All your questions answered on the care.data programme planned by NHS England to share patient data from GP records.

What are the care.data extracts?

A programme introduced by NHS England in which patient identifiable data from GP records will be extracted using the General Practice Extraction System and shared with the Health and Social Care Information Centre. They will link the primary care data with secondary care data and publish bulletins of aggregate de-identified information.

What data will be uploaded?

‘Sensitive’ codes such as  HIV, STIs, pregnancy termination, IVF, marital status, complaints, convictions, abuse, will not be extracted, but all other codes, including diagnostic codes, investigation results and information about prescriptions, will be.

Who will the data from GP records be shared with?

As NHS England have been granted a section 251 exemption meaning they can waive confidentiality laws and share confidential patient information around the commissioning system, identifiable data will be shared with NHS England, commissioners, CCGs and CSUs.

Researchers and private companies can also make a bid to extract identifiable data if they have patient consent, or a legal exemption from consent such as a section 251 exemption. They will also be able to extract de-identifiable data if they go through an approval process which requires their bid to be scrutinised by either the Health and Social Care Information Centre, the Data Access Advisory Group or the Health Research Authority depending on the request for data.

Why?

According to NHS England: ‘Care.data will make increased use of information from medical records with the intention of improving healthcare, for example by ensuring that timely and accurate data are made available to NHS commissioners and providers so  that they can better design integrated services for patients.  In the future, approved researchers may also benefit.’

Can patients opt out?

Yes, Jeremy Hunt announced earlier this year that patients will be able to have a code put in their records which means that either their data is not extracted at all, or is extracted but not shared beyond the Health and Social Care Information Centre. Most objections will be respected, he said, except in special circumstances such as a civil emergency.

What do GPs have to do?

GPs have eight weeks to raise awareness among patients about them extractions - and their right to opt out. They are provided with resources including posters and leaflets jointly produced by the BMA and RCGP.

Does anyone object?

Some LMCs have said they are considering boycotting the programme, to ensure patients are aware of the extractions and can make an informed decision. The BMA have also received enquiries from LMCs and GPs considering putting ‘opt out’ read codes in all their patients records until they have explicit patient consent.
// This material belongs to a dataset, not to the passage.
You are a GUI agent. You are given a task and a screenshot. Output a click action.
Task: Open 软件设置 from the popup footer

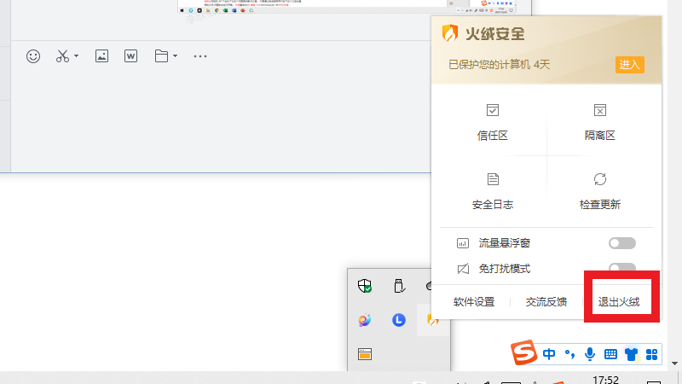pos(474,302)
Campaigners have also produced a template letter patients can send to their GP expressing their wish to opt out of the extractions.

The legal situation

NHS England have said that under the Health and Social Care Act, practices have a statutory duty to share information with the Health and Social Care Information Centre. However, GPs also have a duty under the Data Protection Act (DPA) not to share confidential patient information. The Information Commisioner’s Office (ICO) have said that if practices do not take ‘reasonable steps’ to make patients aware of the changed, they leave themselves open to legal action from patients under the DPA. The ICO added that it would provide definitive guidance once discussions with key organisations finished.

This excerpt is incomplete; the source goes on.